Plaintiff Jodek is a citizen of the state of Israel and all defendants are citizens of Pennsylvania, with the exception of Defendant ASTT, which is a citizen of New York. Thus, this case falls within my diversity jurisdiction. 3 28 U.S.C. § 1332.

III. FACTUAL BACKGROUND 4

A. Parties

Plaintiff Jodek is a nonprofit organization formed under the laws of Israel. *472 (Am.ComplJ 18.) Jodek brings suit “individually,” as assignee of Zvi Schreiber (“Schreiber”) and as successor in interest to several entities owned by Schreiber: Schreiber, LLC, KF.G. Trust, and Wyoma Investments. 5 (Id. ¶¶ 19-23.) Zvi Schreiber was the founder and principal of Tradeum, a Delaware corporation in the business of “designing digital marketplace software for business-to-business e-commerce communities.” (Id. ¶¶ 24-25.) Defendant VerticalNet is a Pennsylvania corporation and a citizen of Pennsylvania. (Id. ¶26.) At all times relevant to this lawsuit, VerticalNet “was the owner and operator of a few dozen industry-specific web sites designed as online business-to-business communities, known as vertical trade communities.” (Id. ¶ 27.) Defendant Walsh is a citizen of Pennsylvania who served, at all times relevant to this lawsuit, as president and CEO of Vertical-Net and as a member of its board of directors. (Id. ¶ 30.) Defendant Alexander is a citizen of Pennsylvania who served, at all relevant times, as chairman of VerticalNet’s board of directors. (Id. ¶ 31.) Defendant McKenzie is a citizen of Pennsylvania who served, at all relevant times, as general counsel and an officer of VerticalNet. (Id. ¶ 29.) Defendant ASTT is a New York corporation and a citizen of New York. (Id. ¶28.) VerticalNet retained ASTT as its agent with respect to various stock transfer matters arising out of the merger between Tradeum and VerticalNet. (Id.)

B. The Merger

On or about March 8, 2000, Tradeum and VerticalNet entered into an Agreement and Plan of Merger (the “Merger Agreement”). 6 (Id. ¶ 33.) In addition to the main Merger Agreement, Tradeum and VerticalNet executed several other agreements defining the parties’ respective rights and obligations regarding the merger of Tradeum and VerticalNet, including a Registration Rights Agreement (Am. Compl.Ex. D) and a Lock-Up Agreement (Am.Compl.Ex. E). Upon completion of the merger, Tradeum was to become a wholly owned subsidiary of VerticalNet. (Id. ¶ 36.) As consideration, the Schreiber parties were immediately to receive a total of 601,696 shares of VerticalNet stock and an additional 89,909 shares of VerticalNet stock in escrow (collectively the “Merger Stock”). 7 (Id. ¶ 38.)

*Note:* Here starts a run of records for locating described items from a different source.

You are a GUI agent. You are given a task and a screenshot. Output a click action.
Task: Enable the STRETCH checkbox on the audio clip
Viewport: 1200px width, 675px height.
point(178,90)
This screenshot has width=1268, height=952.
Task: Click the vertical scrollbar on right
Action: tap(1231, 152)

Under the terms of the Merger Agreement and its amendment, the Schreiber parties were contractually free to divest themselves of 381,443 shares of the Merger Stock upon its registration by Vertical-Net and ASTT. (Id. ¶ 40.) The remaining 220,253 shares of Merger Stock that were not in escrow were “locked up,” and the Schreiber parties could only divest themselves of these shares “as certain performance and/or time-based milestones contained in the Lock-Up Agreement ... were achieved.” (Id. ¶41.) Under the Merger Agreement, the Schreiber parties could not divest themselves of the 89,909 shares of escrowed Merger stock for at least one year. (Id. ¶ 42.) It was the Schreiber parties’ intention to sell the Merger Stock on the public market as soon as possible after acquiring it. (Id. ¶¶ 43-47.)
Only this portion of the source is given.